**** Records shown

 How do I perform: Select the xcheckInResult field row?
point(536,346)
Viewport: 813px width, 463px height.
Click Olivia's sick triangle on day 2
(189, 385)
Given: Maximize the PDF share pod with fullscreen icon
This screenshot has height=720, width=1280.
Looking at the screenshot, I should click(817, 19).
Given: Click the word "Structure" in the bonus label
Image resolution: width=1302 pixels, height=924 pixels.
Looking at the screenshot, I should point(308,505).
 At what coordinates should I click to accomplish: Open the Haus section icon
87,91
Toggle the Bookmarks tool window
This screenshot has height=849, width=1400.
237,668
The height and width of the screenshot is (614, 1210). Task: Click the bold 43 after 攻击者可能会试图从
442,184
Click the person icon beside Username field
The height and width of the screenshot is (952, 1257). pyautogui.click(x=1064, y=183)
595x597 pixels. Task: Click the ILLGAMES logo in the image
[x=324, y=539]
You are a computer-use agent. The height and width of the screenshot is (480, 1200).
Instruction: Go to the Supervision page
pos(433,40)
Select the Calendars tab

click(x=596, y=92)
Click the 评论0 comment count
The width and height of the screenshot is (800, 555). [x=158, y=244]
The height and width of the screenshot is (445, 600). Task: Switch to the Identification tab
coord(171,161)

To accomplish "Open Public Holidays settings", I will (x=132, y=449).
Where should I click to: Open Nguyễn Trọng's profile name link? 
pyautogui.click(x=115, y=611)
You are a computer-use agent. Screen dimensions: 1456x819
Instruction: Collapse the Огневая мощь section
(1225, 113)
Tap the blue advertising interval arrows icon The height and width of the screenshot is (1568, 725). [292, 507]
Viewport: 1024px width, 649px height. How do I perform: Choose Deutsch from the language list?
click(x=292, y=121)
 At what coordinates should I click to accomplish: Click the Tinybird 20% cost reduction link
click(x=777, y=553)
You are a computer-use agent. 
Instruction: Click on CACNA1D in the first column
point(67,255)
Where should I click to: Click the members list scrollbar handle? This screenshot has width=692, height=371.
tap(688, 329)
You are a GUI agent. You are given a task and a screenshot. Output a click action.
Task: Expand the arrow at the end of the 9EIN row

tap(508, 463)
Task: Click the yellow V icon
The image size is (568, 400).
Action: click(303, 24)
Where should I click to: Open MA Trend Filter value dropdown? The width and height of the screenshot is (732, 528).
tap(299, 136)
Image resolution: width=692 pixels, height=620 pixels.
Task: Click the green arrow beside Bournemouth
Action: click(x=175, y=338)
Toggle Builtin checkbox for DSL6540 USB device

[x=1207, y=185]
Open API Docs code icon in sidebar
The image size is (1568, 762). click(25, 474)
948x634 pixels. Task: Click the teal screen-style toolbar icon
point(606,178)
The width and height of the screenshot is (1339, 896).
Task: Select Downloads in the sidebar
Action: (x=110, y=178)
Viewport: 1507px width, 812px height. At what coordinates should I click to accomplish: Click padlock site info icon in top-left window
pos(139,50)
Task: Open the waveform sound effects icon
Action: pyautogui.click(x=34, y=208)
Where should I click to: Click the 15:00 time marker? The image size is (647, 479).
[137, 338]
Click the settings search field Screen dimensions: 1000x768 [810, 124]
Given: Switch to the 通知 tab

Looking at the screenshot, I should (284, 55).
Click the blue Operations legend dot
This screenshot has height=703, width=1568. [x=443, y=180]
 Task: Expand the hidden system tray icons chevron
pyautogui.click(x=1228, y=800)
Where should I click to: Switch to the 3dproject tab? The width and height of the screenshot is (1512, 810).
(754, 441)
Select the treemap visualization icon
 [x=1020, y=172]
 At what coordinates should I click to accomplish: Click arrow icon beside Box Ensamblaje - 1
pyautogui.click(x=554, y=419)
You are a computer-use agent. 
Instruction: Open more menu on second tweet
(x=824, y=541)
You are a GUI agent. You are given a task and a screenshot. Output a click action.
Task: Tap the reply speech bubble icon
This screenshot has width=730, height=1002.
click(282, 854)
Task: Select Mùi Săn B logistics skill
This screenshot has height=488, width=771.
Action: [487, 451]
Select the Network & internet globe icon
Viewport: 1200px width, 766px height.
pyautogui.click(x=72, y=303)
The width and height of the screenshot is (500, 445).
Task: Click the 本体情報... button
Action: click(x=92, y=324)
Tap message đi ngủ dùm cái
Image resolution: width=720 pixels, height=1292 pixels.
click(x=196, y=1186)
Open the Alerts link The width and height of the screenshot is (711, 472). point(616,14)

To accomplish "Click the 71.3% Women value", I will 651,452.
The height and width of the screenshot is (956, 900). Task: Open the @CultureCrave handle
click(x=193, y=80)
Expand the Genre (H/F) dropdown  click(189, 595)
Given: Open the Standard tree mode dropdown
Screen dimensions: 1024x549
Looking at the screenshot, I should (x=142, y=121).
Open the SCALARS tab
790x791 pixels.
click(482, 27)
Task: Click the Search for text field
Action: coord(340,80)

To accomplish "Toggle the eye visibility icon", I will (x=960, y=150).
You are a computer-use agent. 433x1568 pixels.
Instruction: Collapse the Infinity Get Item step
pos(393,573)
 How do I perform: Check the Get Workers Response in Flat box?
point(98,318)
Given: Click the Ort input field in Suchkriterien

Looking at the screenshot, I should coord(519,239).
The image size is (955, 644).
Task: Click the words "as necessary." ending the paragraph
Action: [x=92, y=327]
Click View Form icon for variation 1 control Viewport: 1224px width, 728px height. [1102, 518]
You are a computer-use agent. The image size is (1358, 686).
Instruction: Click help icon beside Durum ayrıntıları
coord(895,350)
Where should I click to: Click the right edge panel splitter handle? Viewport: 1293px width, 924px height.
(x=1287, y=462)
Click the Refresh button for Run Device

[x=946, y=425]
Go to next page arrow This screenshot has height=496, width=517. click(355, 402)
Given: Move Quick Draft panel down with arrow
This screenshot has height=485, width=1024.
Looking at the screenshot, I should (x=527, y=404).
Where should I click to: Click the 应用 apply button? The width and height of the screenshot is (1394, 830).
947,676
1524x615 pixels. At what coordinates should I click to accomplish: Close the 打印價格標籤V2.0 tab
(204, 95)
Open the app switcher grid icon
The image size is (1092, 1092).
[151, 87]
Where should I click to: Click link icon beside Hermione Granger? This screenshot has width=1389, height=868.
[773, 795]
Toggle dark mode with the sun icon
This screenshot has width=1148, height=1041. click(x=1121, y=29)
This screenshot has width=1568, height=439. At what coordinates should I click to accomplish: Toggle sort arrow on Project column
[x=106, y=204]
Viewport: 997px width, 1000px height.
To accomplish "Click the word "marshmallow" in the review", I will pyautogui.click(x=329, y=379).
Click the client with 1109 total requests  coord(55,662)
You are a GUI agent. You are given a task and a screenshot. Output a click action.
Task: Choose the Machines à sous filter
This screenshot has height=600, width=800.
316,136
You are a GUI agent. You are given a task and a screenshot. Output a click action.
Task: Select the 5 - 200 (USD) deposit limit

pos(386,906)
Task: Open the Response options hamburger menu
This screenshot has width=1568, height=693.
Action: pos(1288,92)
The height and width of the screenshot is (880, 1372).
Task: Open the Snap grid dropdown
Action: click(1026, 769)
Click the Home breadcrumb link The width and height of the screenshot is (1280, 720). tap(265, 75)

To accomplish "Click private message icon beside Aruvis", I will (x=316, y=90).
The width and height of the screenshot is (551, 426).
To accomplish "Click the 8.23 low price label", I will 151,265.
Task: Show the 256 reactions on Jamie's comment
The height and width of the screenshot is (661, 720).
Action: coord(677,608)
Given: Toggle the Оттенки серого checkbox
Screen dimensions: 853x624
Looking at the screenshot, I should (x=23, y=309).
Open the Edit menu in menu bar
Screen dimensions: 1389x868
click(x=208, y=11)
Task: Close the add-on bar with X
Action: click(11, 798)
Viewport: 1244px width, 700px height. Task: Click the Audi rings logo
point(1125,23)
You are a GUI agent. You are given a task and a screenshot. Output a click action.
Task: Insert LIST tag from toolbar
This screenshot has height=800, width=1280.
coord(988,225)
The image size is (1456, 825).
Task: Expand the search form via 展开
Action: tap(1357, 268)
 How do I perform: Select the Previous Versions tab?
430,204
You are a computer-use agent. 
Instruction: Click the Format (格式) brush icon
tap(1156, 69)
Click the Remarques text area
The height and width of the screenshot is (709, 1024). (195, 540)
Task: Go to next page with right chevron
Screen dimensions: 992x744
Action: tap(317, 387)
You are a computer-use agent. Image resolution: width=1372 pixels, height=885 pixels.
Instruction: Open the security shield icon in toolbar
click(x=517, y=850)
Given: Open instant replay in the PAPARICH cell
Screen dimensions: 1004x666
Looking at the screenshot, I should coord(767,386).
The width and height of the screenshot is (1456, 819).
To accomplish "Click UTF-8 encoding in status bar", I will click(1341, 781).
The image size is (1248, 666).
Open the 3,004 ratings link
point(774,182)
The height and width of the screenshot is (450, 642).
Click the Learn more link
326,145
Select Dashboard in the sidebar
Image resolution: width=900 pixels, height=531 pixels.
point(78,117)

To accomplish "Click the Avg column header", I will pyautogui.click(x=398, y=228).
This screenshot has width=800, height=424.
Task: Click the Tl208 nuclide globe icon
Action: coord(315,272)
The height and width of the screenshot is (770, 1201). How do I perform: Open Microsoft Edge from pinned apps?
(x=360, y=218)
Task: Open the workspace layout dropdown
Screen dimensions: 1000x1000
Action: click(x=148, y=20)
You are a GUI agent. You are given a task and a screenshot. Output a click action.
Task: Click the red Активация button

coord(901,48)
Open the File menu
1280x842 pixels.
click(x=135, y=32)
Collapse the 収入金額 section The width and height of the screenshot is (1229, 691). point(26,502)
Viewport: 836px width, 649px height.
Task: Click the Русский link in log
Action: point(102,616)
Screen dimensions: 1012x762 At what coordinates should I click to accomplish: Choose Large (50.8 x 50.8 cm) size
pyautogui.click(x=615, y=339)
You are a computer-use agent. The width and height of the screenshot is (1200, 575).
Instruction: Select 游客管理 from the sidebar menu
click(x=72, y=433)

********

*Your goal*: Rewrite the records above as a numbered list with blank lines omitted, starting at the line that contains "Given: Open instant" and continuing through the last line of the records.

*Answer to the problem*:
1. Given: Open instant replay in the PAPARICH cell
2. Screen dimensions: 1004x666
3. Looking at the screenshot, I should coord(767,386).
4. The width and height of the screenshot is (1456, 819).
5. To accomplish "Click UTF-8 encoding in status bar", I will click(1341, 781).
6. The image size is (1248, 666).
7. Open the 3,004 ratings link
8. point(774,182)
9. The height and width of the screenshot is (450, 642).
10. Click the Learn more link
11. 326,145
12. Select Dashboard in the sidebar
13. Image resolution: width=900 pixels, height=531 pixels.
14. point(78,117)
15. To accomplish "Click the Avg column header", I will pyautogui.click(x=398, y=228).
16. This screenshot has width=800, height=424.
17. Task: Click the Tl208 nuclide globe icon
18. Action: coord(315,272)
19. The height and width of the screenshot is (770, 1201). How do I perform: Open Microsoft Edge from pinned apps?
20. (x=360, y=218)
21. Task: Open the workspace layout dropdown
22. Screen dimensions: 1000x1000
23. Action: click(x=148, y=20)
24. You are a GUI agent. You are given a task and a screenshot. Output a click action.
25. Task: Click the red Активация button
26. coord(901,48)
27. Open the File menu
28. 1280x842 pixels.
29. click(x=135, y=32)
30. Collapse the 収入金額 section The width and height of the screenshot is (1229, 691). point(26,502)
31. Viewport: 836px width, 649px height.
32. Task: Click the Русский link in log
33. Action: point(102,616)
34. Screen dimensions: 1012x762 At what coordinates should I click to accomplish: Choose Large (50.8 x 50.8 cm) size
35. pyautogui.click(x=615, y=339)
36. You are a computer-use agent. The width and height of the screenshot is (1200, 575).
37. Instruction: Select 游客管理 from the sidebar menu
38. click(x=72, y=433)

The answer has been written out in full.